begin Extracted entries

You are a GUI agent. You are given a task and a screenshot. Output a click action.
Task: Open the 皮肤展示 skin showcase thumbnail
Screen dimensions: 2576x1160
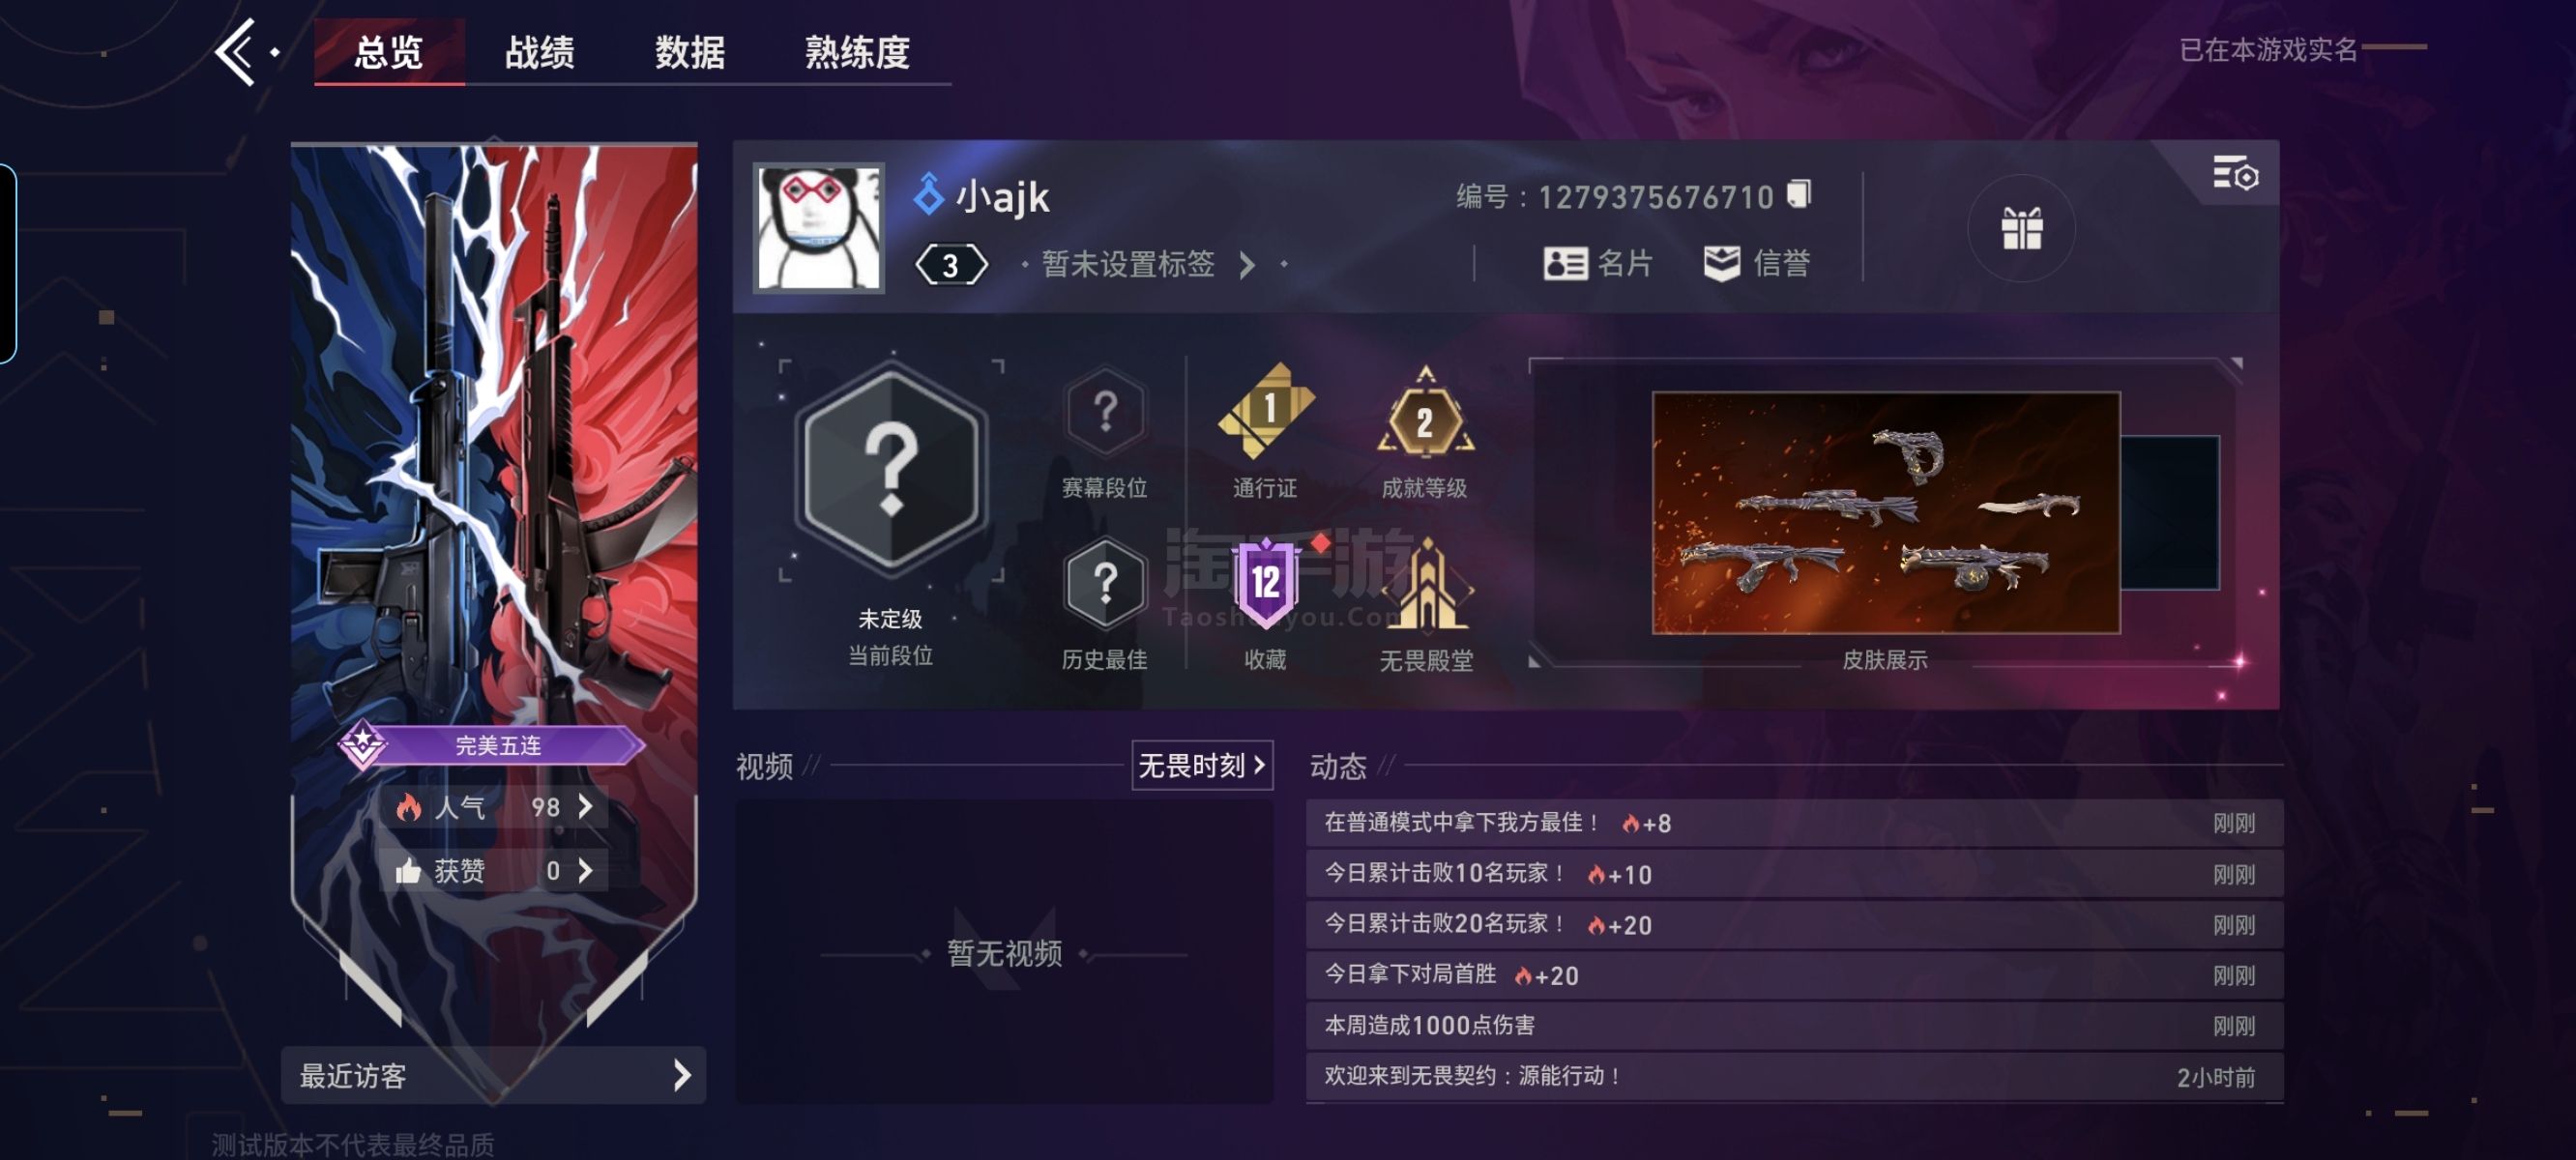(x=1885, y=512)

end Extracted entries
begin Extracted entries

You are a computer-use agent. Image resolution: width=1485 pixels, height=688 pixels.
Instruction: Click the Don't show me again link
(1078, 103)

end Extracted entries

*Exercise goal:*
Retype the entries from the line containing "You are a GUI" up to and including the line containing "(x=1885, y=512)", omitting the pictures from your answer.

*Exercise output:*
You are a GUI agent. You are given a task and a screenshot. Output a click action.
Task: Open the 皮肤展示 skin showcase thumbnail
Screen dimensions: 2576x1160
(x=1885, y=512)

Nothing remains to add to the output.